Because supply and demand factors were balanced by an unseen hand, the value of the Nigerian naira increased on foreign exchange markets. The US dollar was worth N791 in the Nigeria Autonomous FX market on Friday, according to data from FMDQ Exchange.
While the FX spot rate at the London Stock Exchange topped N1000, the value of the naira has surpassed N800 per US dollar in the official window. Following the naira’s depreciation, FX volatility surged as demand pressure caused the parallel market rate to reach N1,300.
With the monetary authorities lifting market mood through the reimbursement of FX backlog and the lifting of limitations on 43 products prohibited from obtaining foreign exchange, the exchange rate at the parallel market has improved.
The Naira fell by 6.17% to settle at N1,135 per dollar on the parallel market, reversing the previous optimistic attitude. An expert in the industry informed MarketForces Africa that individuals and corporations were observed to be directing seasonal foreign exchange demand towards Bureau de Change operators.
The market’s expectation that the Central Bank of Nigeria would hold off on raising interest rates due to a slowdown in economic development largely countered the pressure on the local currency.
The naira’s future is looking worse and worse, with a far larger decline possible in the next days and weeks. Forex specialists claim that both fundamental and technical variables are growing more unfavorable.
Nigeria’s gross reserves decreased by USD65.56 million to close at USD33.31 billion, according to a figure posted on the Central Bank’s website. Brent crude advanced by 2.19% to $79.12 per barrel, while the West Texas Intermediate (WTI) crude oil also increased by 2.15% to $74.47 per barrel.

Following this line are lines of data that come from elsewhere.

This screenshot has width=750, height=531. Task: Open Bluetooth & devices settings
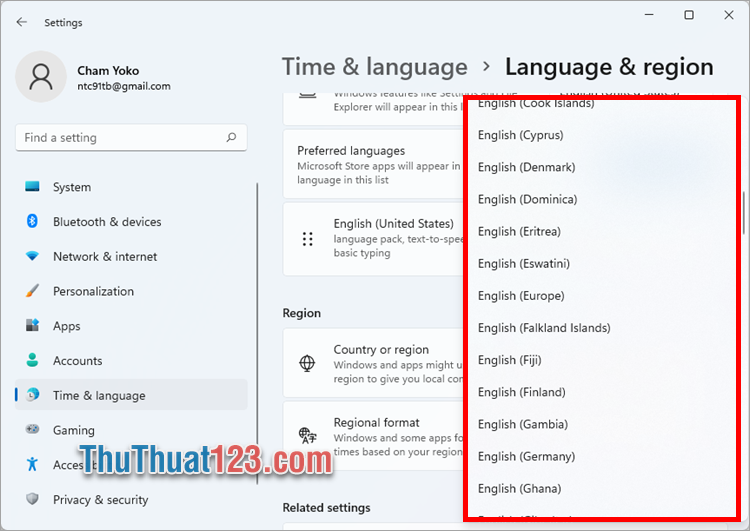(x=107, y=222)
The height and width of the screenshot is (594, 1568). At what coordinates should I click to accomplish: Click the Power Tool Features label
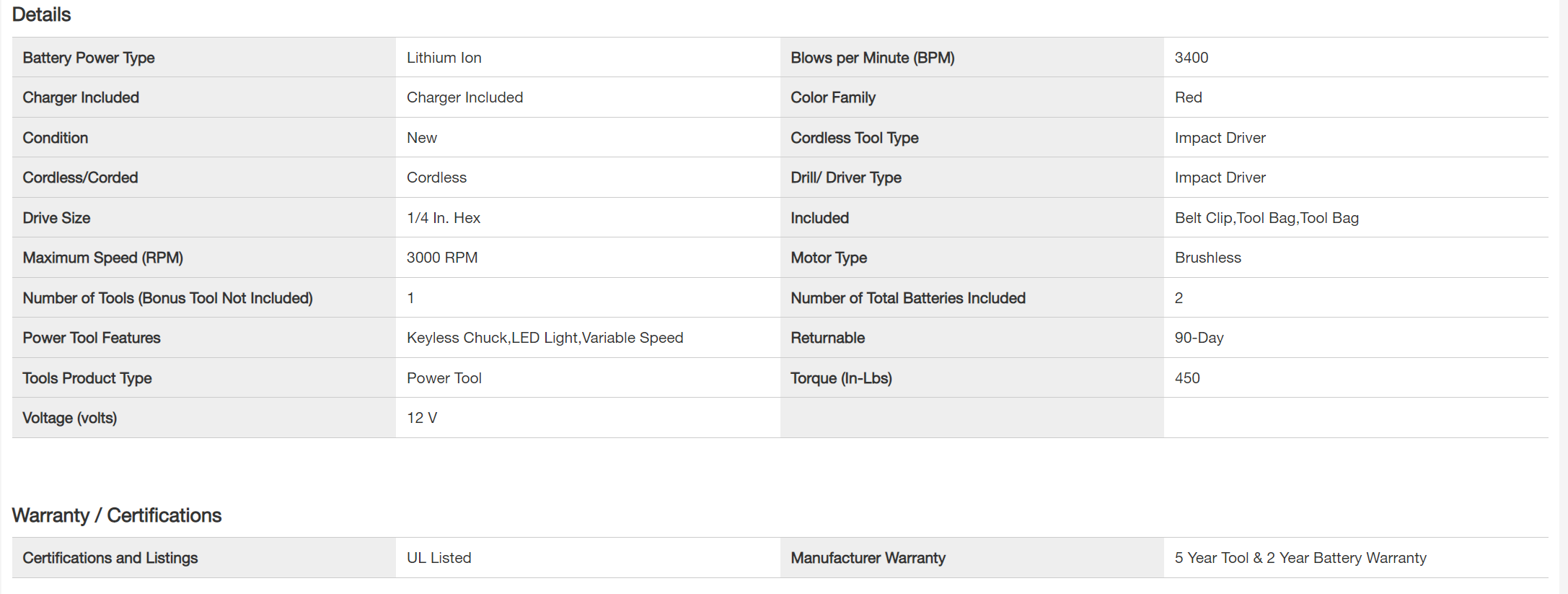pos(91,338)
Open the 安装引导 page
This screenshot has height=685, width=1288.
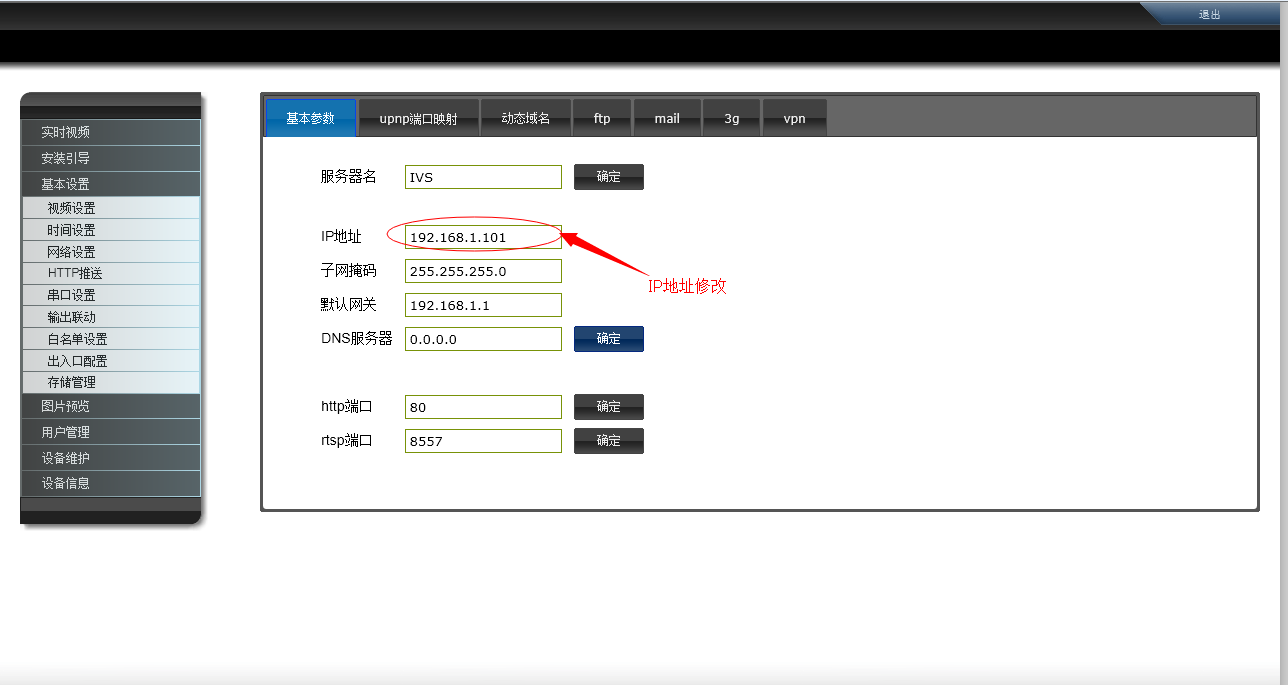pos(110,158)
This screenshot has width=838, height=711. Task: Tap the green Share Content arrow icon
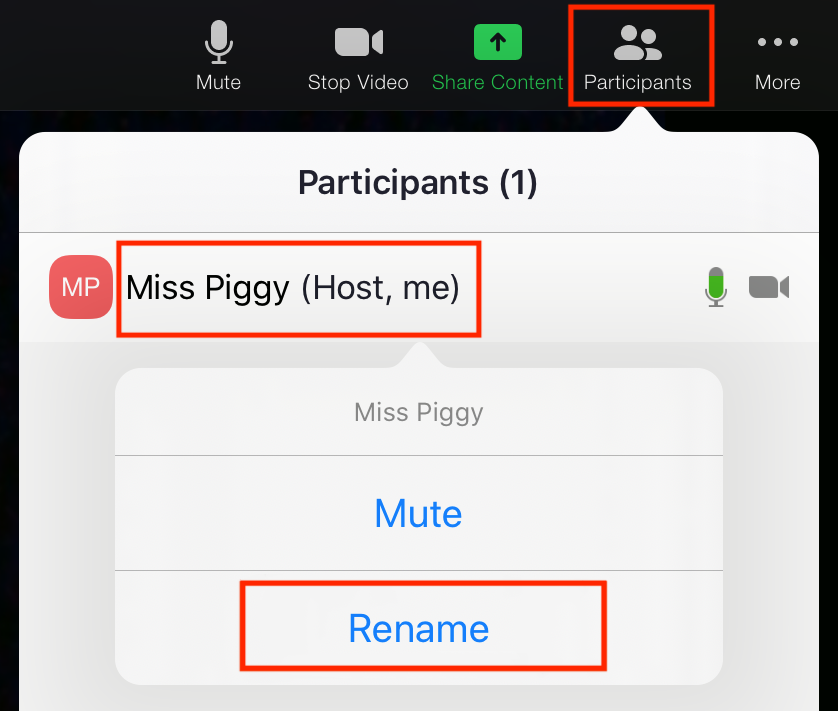(x=498, y=42)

Market data indicates that the US dollar was headed for its largest weekly drop for months against the euro, yen and franc on Friday. Forex traders sold in anticipation of almost 100 basis points of U.S. interest rate cuts next year. The USD index, which tracks the dollar versus a basket of six currencies drops, keeping a lid on the upside.
Analysts at Cordros Capital expect FX liquidity conditions to improve slightly, albeit still frail relative to historical levels, as it appears the CBN has regained its momentum regarding FX reforms.
“If the recent convincing actions by the policymakers to turn the tide are sustained, we expect the local currency pressures to ease”, analysts said in a note.
In the forwards market, the naira rates across the 1-month contract appreciated by +1.0% to N864.79, 3-month forward contract gained +0.1% to N889.78. Also, the forward contract for 6 months rallied by +0.1% to N917.14 while the 1-year contract depreciated by 0.8% to N976.61.
Moody’s said in a note that the unification of Nigeria’s official foreign exchange rates and effective currency devaluation come with short-term risk, but may have several longer-term credit positive implications.